So, how inefficient does a car need to be to get hit by the levy? And will it stop people from buying these cars? According to the Dept. of Finance:
Vehicles that have a weighted average fuel consumption of 13 or more litres per 100 kilometres will be subject to the levy at the following rates:
* at least 13 but less than 14 litres per 100 kilometres, $1,000;
* at least 14 but less than 15 litres per 100 kilometres, $2,000;
* at least 15 but less than 16 litres per 100 kilometres, $3,000; and
* 16 or more litres per 100 kilometres, $4,000.
Note that this is a weighted average fuel consumption:
"taking into account 55 per cent of city fuel consumption and 45 per cent of highway fuel consumption, as determined in accordance with information published by the Government of Canada under the EnerGuide mark, such as the 2007 Vehicle EnerGuide."
So, which vehicles will get hit with this levy? If you look at the National Resources Canada Vehicle Energuide site, you can get an idea. Of course, you'll have to do a bit of calculating to figure it out, as they haven't yet added the weighted average calculation to the tables. As an example, I looked at 2007 mid-size vehicles, and sorted by fuel consumption. It looks like anything from the Audi S6 (15.2 l/100 km city/10.4 l/100km hwy) on down will be "levied".
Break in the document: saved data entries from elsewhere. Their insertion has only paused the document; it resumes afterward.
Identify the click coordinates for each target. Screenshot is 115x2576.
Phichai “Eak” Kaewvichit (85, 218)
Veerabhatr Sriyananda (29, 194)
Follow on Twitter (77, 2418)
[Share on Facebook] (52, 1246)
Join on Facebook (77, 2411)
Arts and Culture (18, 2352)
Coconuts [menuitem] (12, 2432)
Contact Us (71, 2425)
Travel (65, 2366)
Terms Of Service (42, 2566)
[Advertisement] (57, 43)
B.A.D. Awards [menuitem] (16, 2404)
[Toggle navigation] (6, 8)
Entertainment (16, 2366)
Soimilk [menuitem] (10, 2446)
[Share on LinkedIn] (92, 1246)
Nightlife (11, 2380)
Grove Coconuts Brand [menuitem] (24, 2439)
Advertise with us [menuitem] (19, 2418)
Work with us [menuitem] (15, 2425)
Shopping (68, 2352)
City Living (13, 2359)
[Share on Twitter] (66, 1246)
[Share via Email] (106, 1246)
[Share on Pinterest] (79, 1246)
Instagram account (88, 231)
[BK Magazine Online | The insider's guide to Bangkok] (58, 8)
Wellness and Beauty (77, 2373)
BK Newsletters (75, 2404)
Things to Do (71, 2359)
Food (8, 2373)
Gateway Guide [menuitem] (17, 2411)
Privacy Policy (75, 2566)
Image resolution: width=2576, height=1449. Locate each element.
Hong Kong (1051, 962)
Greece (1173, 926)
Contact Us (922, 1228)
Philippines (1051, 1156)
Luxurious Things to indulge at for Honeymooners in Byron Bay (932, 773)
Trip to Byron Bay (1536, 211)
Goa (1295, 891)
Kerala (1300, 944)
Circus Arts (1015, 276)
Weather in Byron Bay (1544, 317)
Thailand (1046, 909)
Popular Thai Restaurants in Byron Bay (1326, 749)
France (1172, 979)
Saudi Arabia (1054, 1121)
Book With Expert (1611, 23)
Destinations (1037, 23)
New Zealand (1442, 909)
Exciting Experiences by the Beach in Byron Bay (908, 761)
Now, given that the Audi S6 pricing starts at $100,000, how many buyers are likely to be deterred by a $1,000 (or even $4,000) levy?! In fact, this is probably the case for most of the cars likely to be hit with the levy (whose brand names include Mercedes-Benz, Cadillac, Rolls-Royce, Ferrari, etcetera).
[Actually, the CHRYSLER SEBRING FFV (15.5 l/100km city; 10.0 l/100km hwy) looks like it would fall under the levy as well, however the FFV stands for "flex-fuel vehicle", which means that it can run on 85% ethanol, and is therefore eligible for the rebate instead; see below. However, there aren't many places yet in Canada to buy E85 fuel. A lot of the time owners of this car would likely end up using gasoline; and the gasoline consumption ratings alone certainly wouldn't have qualified this car for a rebate.]
In addition to the levy, Flaherty will give you a rebate of up to $2000 if you purchase a more efficient car. (See Chapter 3 of the budget for details.)
The basic rebate amount will be $1,000, and an additional $500 will be added for each half litre per 100 km improvement in the combined fuel-efficiency rating of the vehicle below these thresholds. The maximum rebate value will be $2,000. Efficient E-85 fuel vehicles will be eligible for a rebate of $1,000. Eligible new vehicle purchases or leases as of March 20, 2007, will qualify for the rebate.
Eligible for the full rebate are the Toyota Prius (4.1 l/100km weighted average, MSRP starts at $31,280), Honda Civic Hybrid (4.5 l/100 km weighted average, MSRP starts at $26,250), and Ford Escape Hybrid (7.4 l/100 km weighted average, MSRP starts at $31,499).
These rebates are on top of any provincial rebates that you may have available. (Described in this post, and this post.)
Note the fine print:
While the introduction of rebates for eligible fuel-efficient vehicles is proposed to take effect March 20, 2007, the payment of rebates will be made once administration and delivery systems have been put in place. The Government is aiming to make rebate payments by fall 2007.
So, to sum up, while it's nice to reward people for buying Priuses, it's unlikely that the levy on highly inefficient luxury cars will have any effect on reducing pollution or GHG emissions.